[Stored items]
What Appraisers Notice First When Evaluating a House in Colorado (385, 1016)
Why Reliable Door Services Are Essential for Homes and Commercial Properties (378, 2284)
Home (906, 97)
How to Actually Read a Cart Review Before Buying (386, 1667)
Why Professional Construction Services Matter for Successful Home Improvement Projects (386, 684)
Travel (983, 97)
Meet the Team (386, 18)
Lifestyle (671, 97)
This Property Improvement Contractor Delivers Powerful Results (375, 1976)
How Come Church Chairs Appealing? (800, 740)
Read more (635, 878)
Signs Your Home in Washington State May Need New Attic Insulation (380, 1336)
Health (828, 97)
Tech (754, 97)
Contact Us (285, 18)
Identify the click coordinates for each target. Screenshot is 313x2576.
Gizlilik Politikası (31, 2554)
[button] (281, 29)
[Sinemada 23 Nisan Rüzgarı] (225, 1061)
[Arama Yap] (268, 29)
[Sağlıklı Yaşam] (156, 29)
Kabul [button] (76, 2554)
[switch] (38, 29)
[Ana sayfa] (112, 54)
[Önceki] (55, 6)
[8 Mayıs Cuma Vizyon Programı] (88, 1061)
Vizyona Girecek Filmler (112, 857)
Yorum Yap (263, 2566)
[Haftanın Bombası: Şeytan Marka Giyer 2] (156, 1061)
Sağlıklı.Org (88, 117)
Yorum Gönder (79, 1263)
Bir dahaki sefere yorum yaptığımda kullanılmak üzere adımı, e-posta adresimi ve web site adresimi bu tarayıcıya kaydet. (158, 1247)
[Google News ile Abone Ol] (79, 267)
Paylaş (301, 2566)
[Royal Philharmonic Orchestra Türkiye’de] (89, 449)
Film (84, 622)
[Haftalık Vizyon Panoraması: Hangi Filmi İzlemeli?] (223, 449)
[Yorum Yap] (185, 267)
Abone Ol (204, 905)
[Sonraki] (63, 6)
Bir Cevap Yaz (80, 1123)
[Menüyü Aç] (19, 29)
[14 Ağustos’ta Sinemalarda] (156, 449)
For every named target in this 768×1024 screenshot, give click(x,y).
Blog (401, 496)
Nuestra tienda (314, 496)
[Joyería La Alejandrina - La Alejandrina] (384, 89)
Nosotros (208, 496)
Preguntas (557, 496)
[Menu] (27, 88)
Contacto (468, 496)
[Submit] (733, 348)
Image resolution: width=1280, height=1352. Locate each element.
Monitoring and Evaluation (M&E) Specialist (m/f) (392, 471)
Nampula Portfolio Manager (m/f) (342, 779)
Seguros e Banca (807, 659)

**WHAT IS BEING ASKED:** Reproduce only the lines above, starting at the line with "How Come Church Chairs Appealing? (800, 740)" and ending at the line with "Identify the click", exactly as written.

**RESPONSE TO THE TASK:**
How Come Church Chairs Appealing? (800, 740)
Read more (635, 878)
Signs Your Home in Washington State May Need New Attic Insulation (380, 1336)
Health (828, 97)
Tech (754, 97)
Contact Us (285, 18)
Identify the click coordinates for each target. Screenshot is 313x2576.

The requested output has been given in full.